Ocala Police Chief Mike Balken told News 6 the same thing earlier this year.

“What I never want to happen is the officer hesitates and it costs someone their lives because of fear of reprisal for doing a very difficult job at a very difficult time,” Balken said. “I think it would be wrong for me to say that it wasn’t, that it’s not something running through the back of the minds of these officers. Yeah, I do think it’s happening.”

At the Lake Mary Police Department, one way officers are coping with the stress and avoiding depression is with regular group yoga classes. Officers also do weekend walks.
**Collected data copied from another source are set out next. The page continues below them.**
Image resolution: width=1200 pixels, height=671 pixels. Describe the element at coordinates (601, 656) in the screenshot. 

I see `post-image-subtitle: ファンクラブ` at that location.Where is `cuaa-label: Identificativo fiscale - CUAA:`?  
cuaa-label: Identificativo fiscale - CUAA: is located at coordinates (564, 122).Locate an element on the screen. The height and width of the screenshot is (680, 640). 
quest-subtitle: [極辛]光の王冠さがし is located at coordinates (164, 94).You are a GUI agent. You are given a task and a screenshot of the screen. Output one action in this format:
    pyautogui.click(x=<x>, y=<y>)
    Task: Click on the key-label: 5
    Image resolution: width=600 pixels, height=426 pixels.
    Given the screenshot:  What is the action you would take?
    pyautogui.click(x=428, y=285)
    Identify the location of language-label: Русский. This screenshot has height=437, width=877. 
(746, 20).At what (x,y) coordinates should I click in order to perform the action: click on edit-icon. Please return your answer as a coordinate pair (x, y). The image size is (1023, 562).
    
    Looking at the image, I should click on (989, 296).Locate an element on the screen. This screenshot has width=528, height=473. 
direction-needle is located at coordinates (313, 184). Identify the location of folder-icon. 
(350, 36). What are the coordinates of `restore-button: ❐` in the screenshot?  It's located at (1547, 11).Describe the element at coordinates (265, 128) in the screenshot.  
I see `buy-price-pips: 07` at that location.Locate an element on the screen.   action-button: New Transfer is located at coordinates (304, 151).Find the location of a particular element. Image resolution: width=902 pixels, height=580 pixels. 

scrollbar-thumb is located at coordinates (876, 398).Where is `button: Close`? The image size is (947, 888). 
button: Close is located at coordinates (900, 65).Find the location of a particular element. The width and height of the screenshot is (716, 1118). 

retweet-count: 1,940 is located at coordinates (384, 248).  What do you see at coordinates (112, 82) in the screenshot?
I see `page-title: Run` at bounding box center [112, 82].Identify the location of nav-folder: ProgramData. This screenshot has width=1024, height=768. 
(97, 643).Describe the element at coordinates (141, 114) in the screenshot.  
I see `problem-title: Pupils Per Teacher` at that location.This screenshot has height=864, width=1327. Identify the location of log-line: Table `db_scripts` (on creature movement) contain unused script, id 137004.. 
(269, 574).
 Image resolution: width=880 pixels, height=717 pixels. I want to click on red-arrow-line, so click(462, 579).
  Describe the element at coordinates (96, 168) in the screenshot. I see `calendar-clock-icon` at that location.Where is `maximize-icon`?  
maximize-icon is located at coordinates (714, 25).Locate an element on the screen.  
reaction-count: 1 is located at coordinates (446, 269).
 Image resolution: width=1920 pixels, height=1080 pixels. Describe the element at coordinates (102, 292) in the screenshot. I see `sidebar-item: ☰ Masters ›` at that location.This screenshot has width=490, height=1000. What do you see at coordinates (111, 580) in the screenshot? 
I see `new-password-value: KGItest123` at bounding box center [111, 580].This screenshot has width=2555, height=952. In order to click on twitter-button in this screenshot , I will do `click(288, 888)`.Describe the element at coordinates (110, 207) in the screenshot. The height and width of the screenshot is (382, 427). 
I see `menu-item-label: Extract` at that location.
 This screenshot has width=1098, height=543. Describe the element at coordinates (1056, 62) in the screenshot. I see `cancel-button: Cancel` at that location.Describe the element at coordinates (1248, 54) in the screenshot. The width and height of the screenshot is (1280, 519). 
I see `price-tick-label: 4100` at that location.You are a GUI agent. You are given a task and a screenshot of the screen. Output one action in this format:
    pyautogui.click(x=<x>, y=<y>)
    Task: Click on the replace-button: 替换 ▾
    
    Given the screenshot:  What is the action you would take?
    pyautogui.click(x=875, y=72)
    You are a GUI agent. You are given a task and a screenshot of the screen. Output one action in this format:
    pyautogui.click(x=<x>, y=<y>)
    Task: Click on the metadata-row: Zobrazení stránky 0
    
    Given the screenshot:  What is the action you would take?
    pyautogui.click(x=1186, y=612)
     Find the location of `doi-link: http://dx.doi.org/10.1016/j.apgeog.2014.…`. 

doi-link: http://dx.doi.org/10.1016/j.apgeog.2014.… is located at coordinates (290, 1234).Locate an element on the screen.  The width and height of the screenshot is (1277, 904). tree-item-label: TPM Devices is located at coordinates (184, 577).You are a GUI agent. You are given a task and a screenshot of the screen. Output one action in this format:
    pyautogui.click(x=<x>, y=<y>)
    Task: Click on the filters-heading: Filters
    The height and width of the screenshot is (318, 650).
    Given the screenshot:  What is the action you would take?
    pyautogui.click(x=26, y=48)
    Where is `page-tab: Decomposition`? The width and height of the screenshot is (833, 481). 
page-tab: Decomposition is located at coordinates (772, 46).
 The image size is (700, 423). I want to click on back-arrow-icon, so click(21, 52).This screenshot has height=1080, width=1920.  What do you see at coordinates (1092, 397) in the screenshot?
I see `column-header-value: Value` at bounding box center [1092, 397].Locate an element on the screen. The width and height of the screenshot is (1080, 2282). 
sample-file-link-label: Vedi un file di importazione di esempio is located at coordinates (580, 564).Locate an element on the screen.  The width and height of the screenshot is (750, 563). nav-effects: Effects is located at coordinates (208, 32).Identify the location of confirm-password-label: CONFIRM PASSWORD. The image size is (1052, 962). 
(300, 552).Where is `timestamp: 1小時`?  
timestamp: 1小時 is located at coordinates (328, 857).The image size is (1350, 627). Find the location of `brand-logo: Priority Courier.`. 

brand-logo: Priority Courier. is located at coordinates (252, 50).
And Biles brings pets to the department for a visit.

“Being around pets typically relaxes someone and de-stresses,” Biles said. “So we did something with the local pet alliance and brought some animals in here in the afternoon.”

The wellness effort is organized by one officer who tries to actively engage his brothers and sisters in blue. The chief put Sergeant Doug Wheeler in charge of the department’s mental wellness.

“We talked about physical wellness in this industry, but mental wellness is equally as important,” Biles said.

Biles also sent Wheeler for training to become a peer counselor, to teach him how to listen to and counsel his fellow officers. Biles said having an in-house peer counselor seems to be more effective than directing officers to a phone hotline.

“[With the hotline] they have to make the effort and they may or may not be talking to someone who understands what it’s like to be a police officer,” Biles said.

The Seminole County Sheriff’s Office also has an in-house peer support team.

Biles said he’d like to see the peer counseling program go county-wide so officers at any department can counsel their colleagues anywhere.